Adherance to application-specific guidelines
We recall at this point that we want to prove that a specified policy has been followed, which includes, among other things, that the labels grow monotonically. Because Prism uses append-only hashchains, and all state transition circuits do not allow for label removal, the monotonic growth of the labels is ensured by the epoch proofs.
Versioning
JMT incorporates versioning, which is crucial for its operations. Each update to the tree creates a new version, allowing for efficient historical queries and updates. The version is part of the node key structure:
version || nibble path
This versioning system ensures that updates can be made efficiently without affecting previous versions of the tree.
Insertion and Updates
The insert operation comprises three steps, which we will consider individually in the following. First, again informally: what does it mean to perform an insert operation? Insert means that we add a completely new identifier - so we add a "new" email address to our dictionary. Accordingly, when we add a value to the dictionary, the structure that supports us in any reasoning changes as well, namely our Jellyfish Merkle tree that manages the derived dictionary.
Find the insertion position When traversing the tree to perform the lookup, the following two scenarios are possible:
- A leaf node with the same prefix of the nibble path but different keyhash value is found.
- An internal node is reached where the next nibble path to be visited (index n) contains an empty subtree.
Handle the current node Once we have found the location, there are two possibilities: either it is an internal node or a leaf node.
- if it is an internal node: a new leaf is created and inserted as a child node in the empty index n of the internal node
- if it is a leaf node: two different scenarios can occur at this point, either KeyHash matches the key hash at the point where the previous nibble path led, in which case it is basically an update operation. Otherwise, the KeyHash values differ and a new leaf is created. In addition, new internal nodes are created to represent the common path, as both nodes match up to a certain nibble path that is not yet sufficiently represented in the tree. This internal node takes the place of the previous leaf node and then both the new and the old node (which was previously present at the split position) are inserted in the new internal node at the respective index.
Update ancestors version The versions of all nodes that have been traversed along the way are then updated to the latest version.
Proof-of-Update
The proof that an update operation was executed correctly, i.e. a proof-of-update, means that the operation list (hashchain) for an already existing identifier has been updated by one operation correctly. For example, an already existing key could be revoked or a new public key could have been added for the respective identifier. In any case, this means that another entry has been added to the hashchain in which the operations are stored.
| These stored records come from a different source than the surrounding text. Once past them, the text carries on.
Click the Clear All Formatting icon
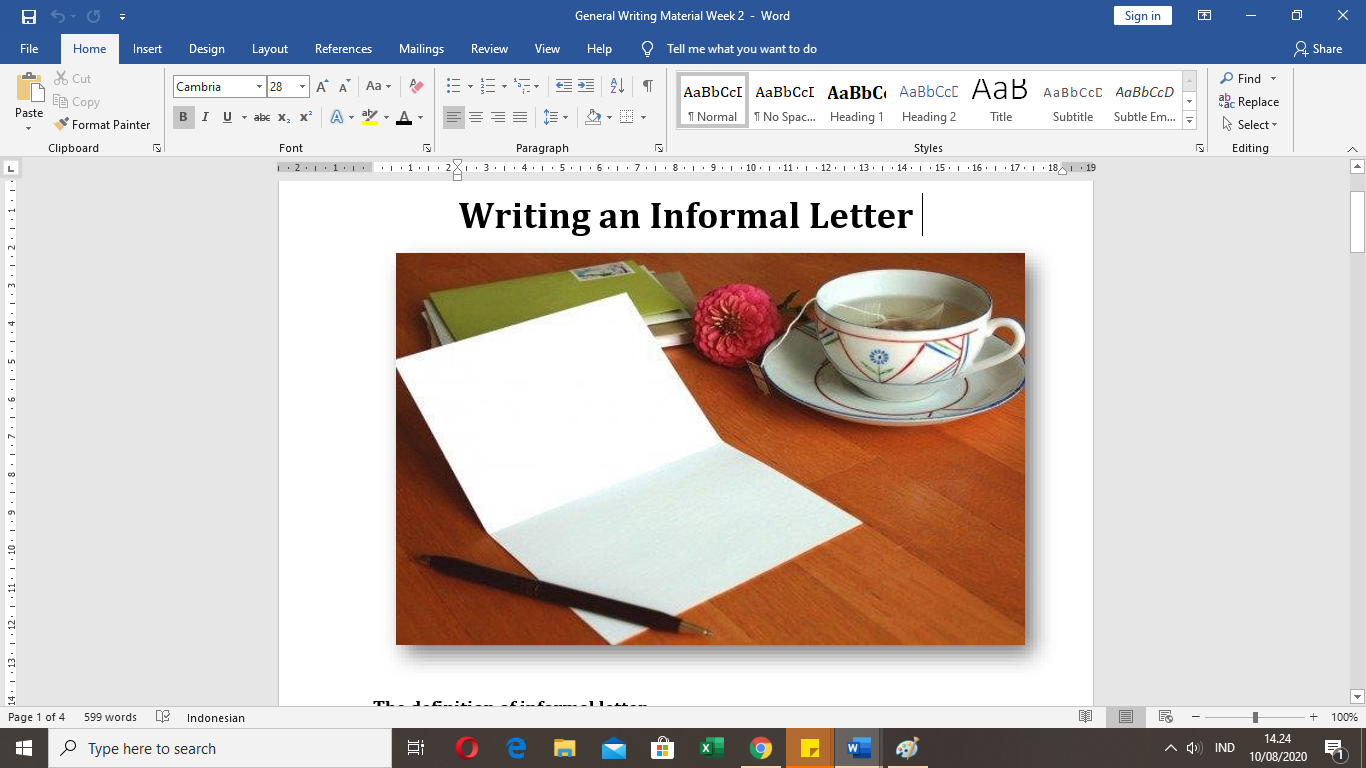The width and height of the screenshot is (1366, 768). click(417, 87)
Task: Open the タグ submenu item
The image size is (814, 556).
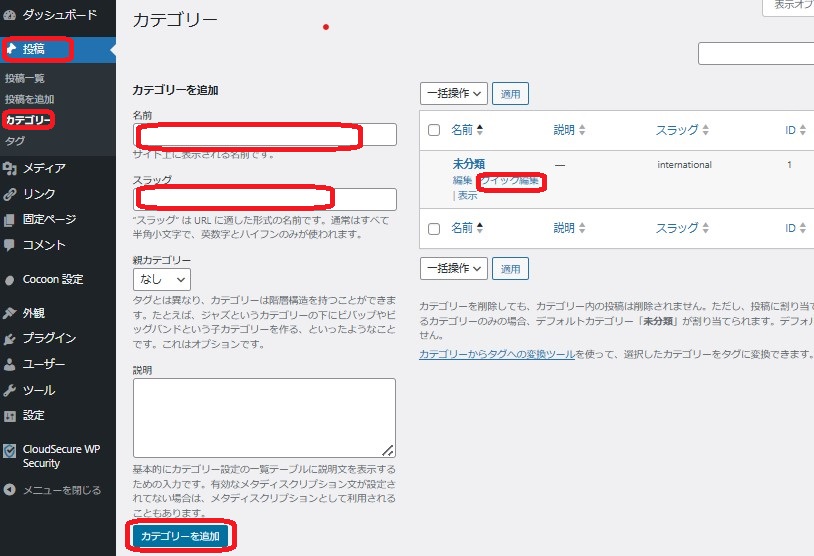Action: coord(15,141)
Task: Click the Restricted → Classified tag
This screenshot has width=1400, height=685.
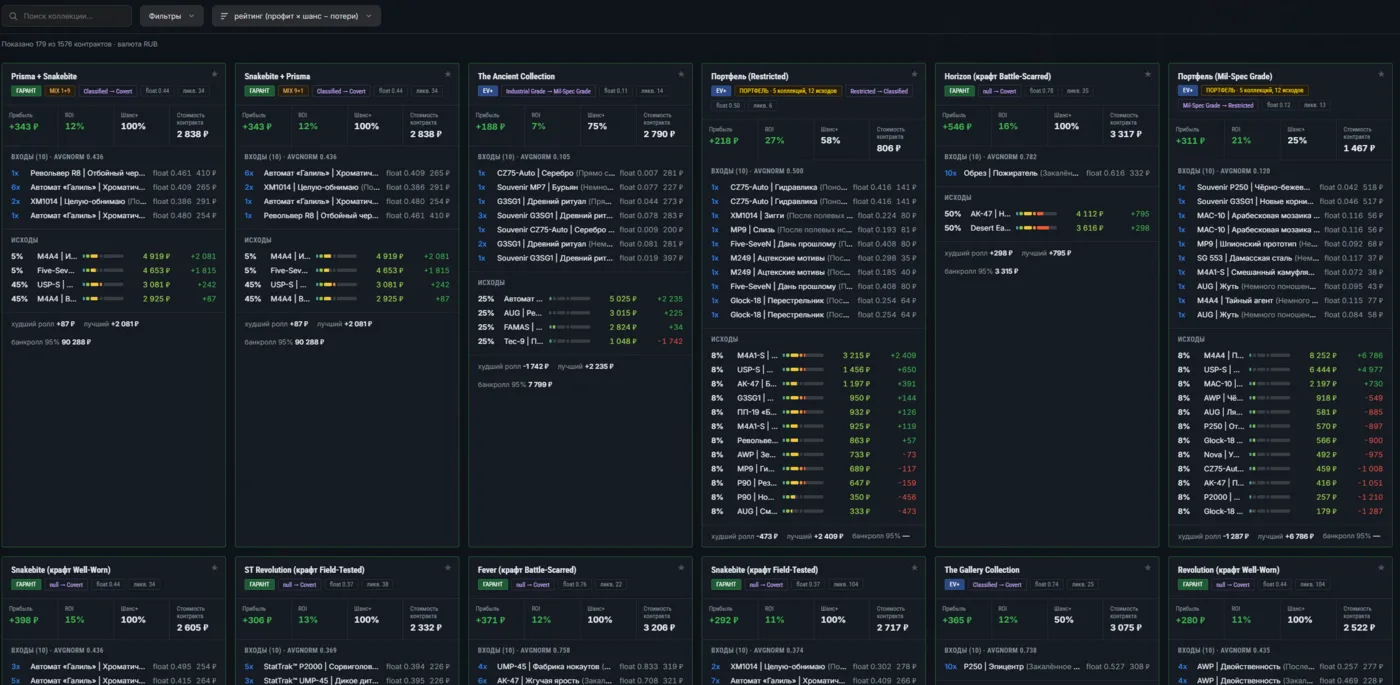Action: [879, 91]
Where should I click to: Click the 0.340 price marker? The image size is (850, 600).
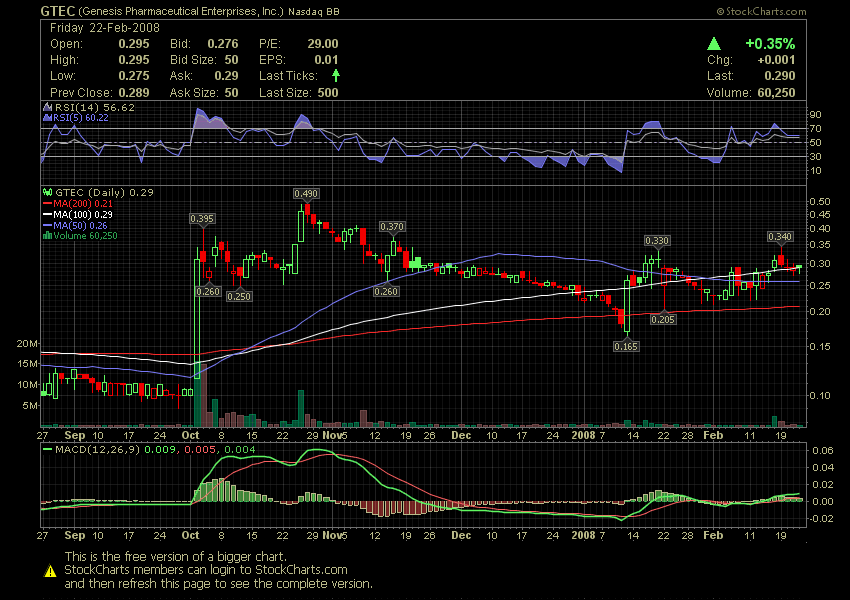[779, 237]
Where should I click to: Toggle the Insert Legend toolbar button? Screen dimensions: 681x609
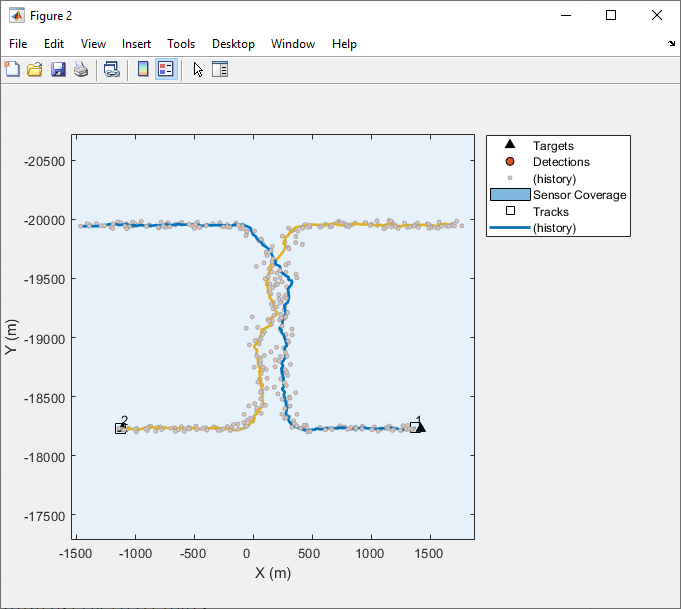click(x=166, y=70)
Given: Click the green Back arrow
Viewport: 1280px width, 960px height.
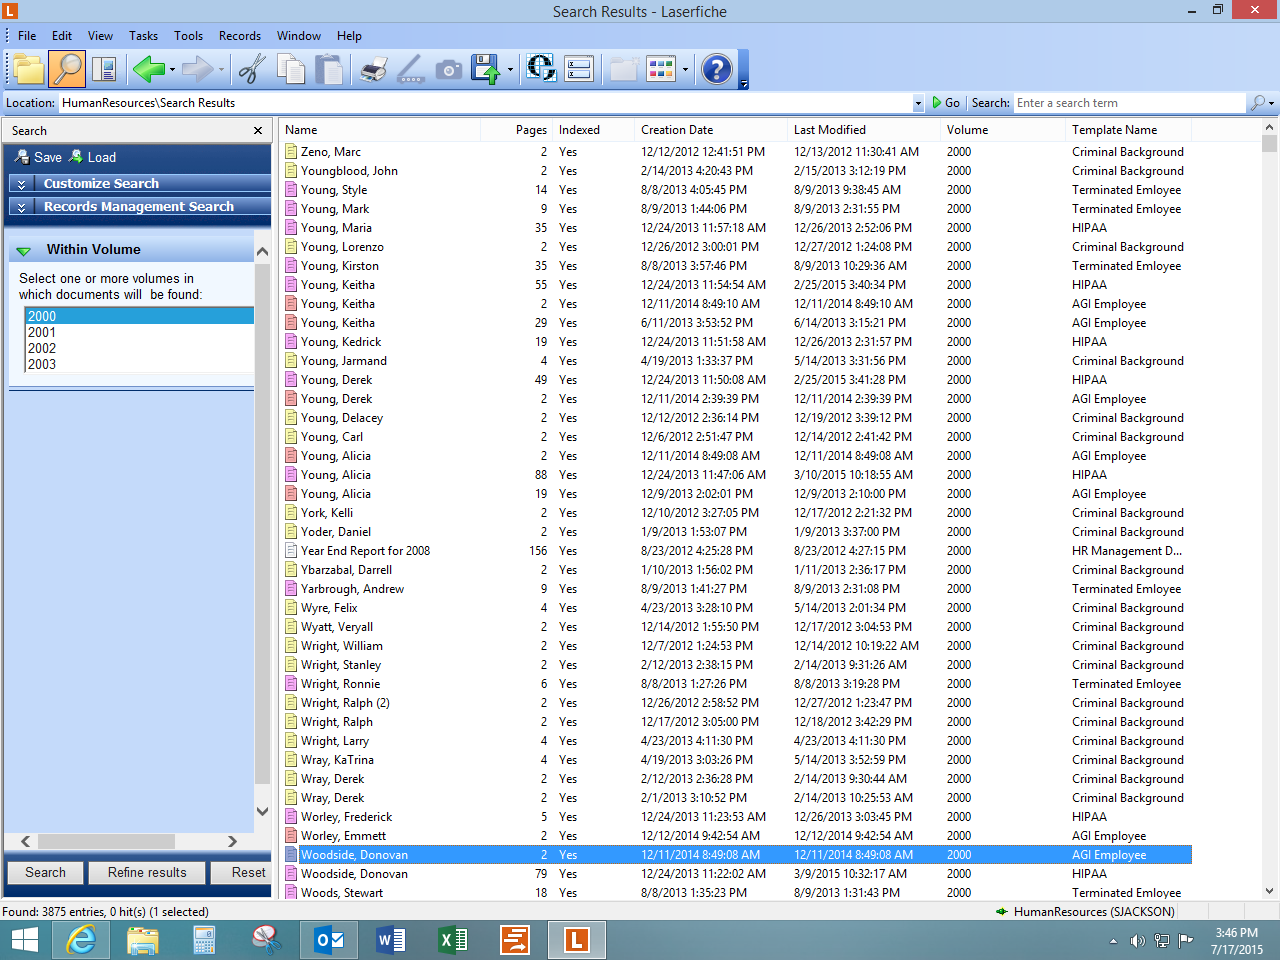Looking at the screenshot, I should 148,69.
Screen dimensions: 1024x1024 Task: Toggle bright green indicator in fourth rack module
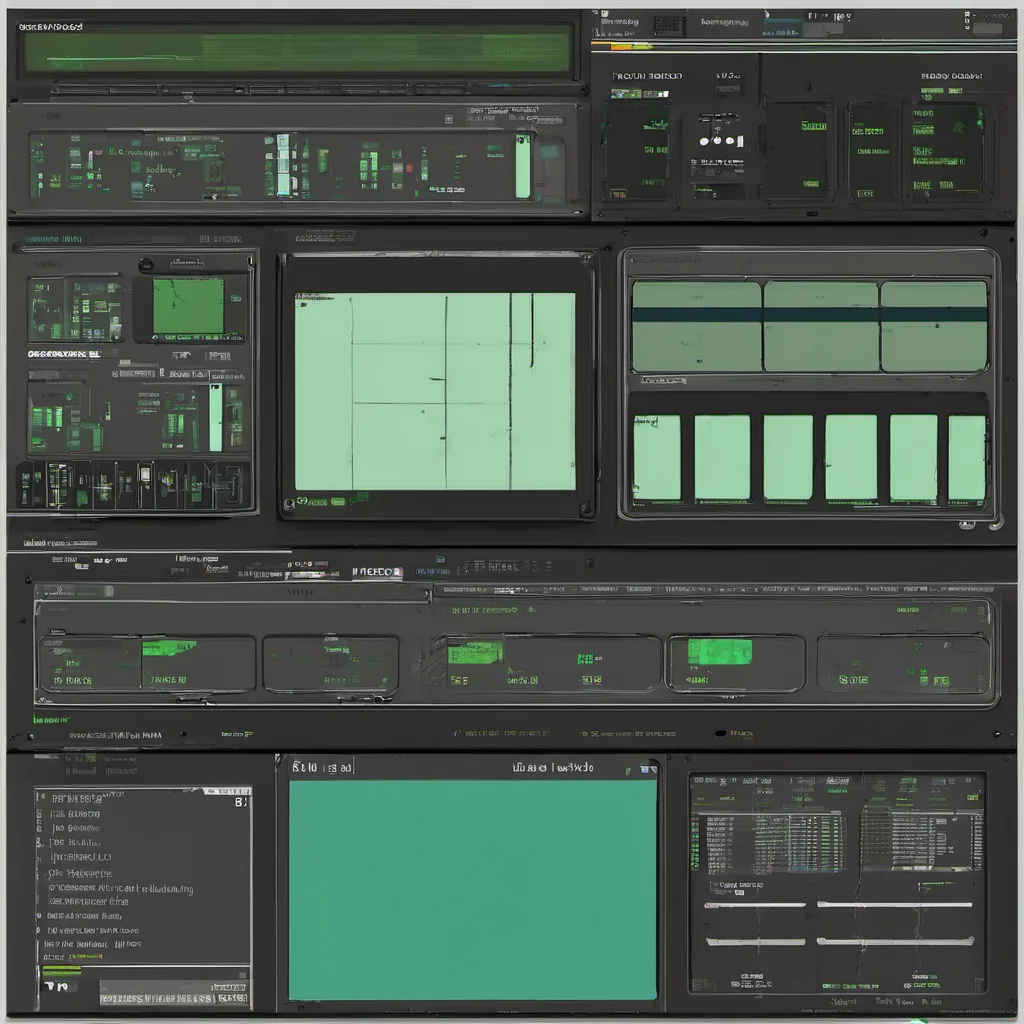tap(719, 652)
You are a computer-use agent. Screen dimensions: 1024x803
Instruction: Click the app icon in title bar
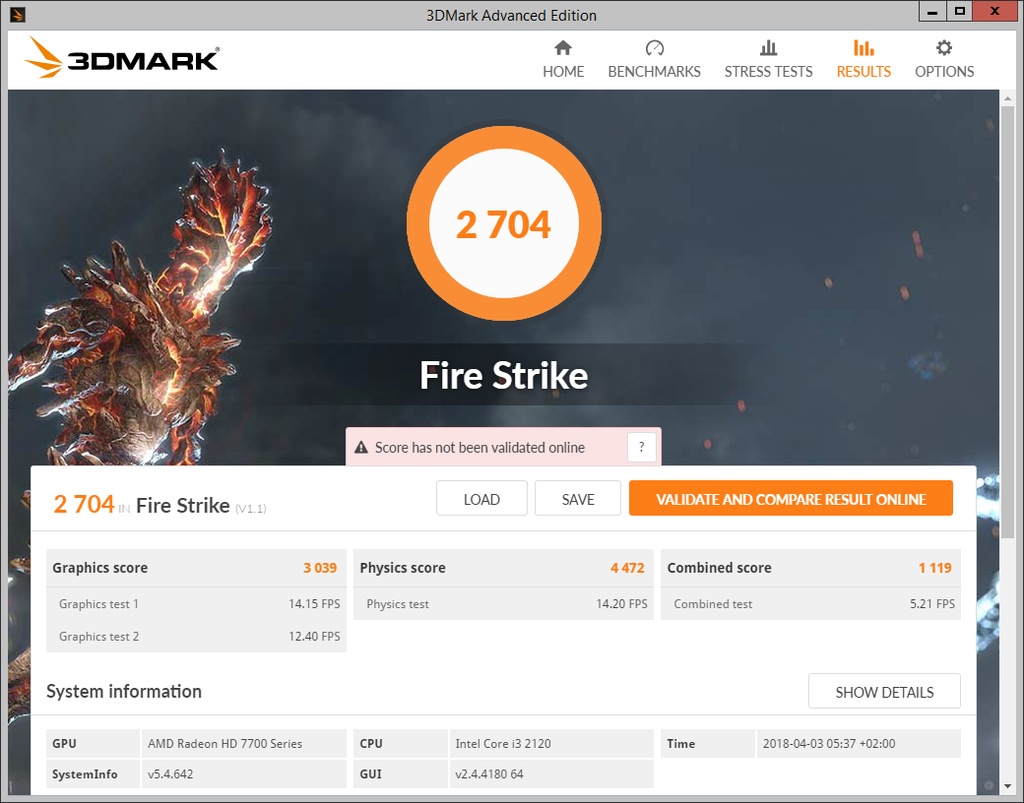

Note Obviously, this means that the last hash of the hashchain, which is crucial for the label-value pair in the Merkle tree, also has a new value.
The value of the leaf of the Merkle tree changes, but the index of the leaf remains the same, because it depends on the identifier (the e-mail address). We know that when the input to a hash function changes, the output also changes. Since the "value" field is part of the input of the hash of the leaf, the hash of the leaf changes accordingly. To proof the update, it is sufficient if we consider the old root (the cryptographic commitment) and perform a proof-of-membership before the value was updated, with the "old" leaf, so to say. The verification of the proof then involves performing a proof-of-membership of the leaf with the updated value and using this to calculate the new root and compare it with the current root.
In Jellyfish Merkle trees, a new version of the tree is created with each update, enabling efficient history recording while maintaining the integrity of previous states. This versioning system ensures that updates can be tracked and verified across different states of the tree and also allows reuse of unmodified parts, which helps to increase efficiency. Accordingly, when updates are made, all nodes along the updated path are given a higher version, so the verifier needs to know which version to check the update against.
Proof-of-Insert
Insertion proofs consist of the inserted key, a non-membership proof of the node in the current tree, a membership proof of the new node in the JMT, and the updated merkle root.
The non-inclusion proof has two variants for different cases:
- A leaf exists where the missing leaf should be, sharing a prefix with the key (recall that the path to the leaf is determined by the key bytes, and paths get compressed for effeciency)
- The node key leads to an empty subtree
After finding the position the new node should be inserted into, it is inserted and a membership proof is created.
Verification of update proofs is pretty self explanatory -- The non-inclusion proof is verified against the current state root, then the insertion is carried out locally to test that the membership proof leads to the same new root.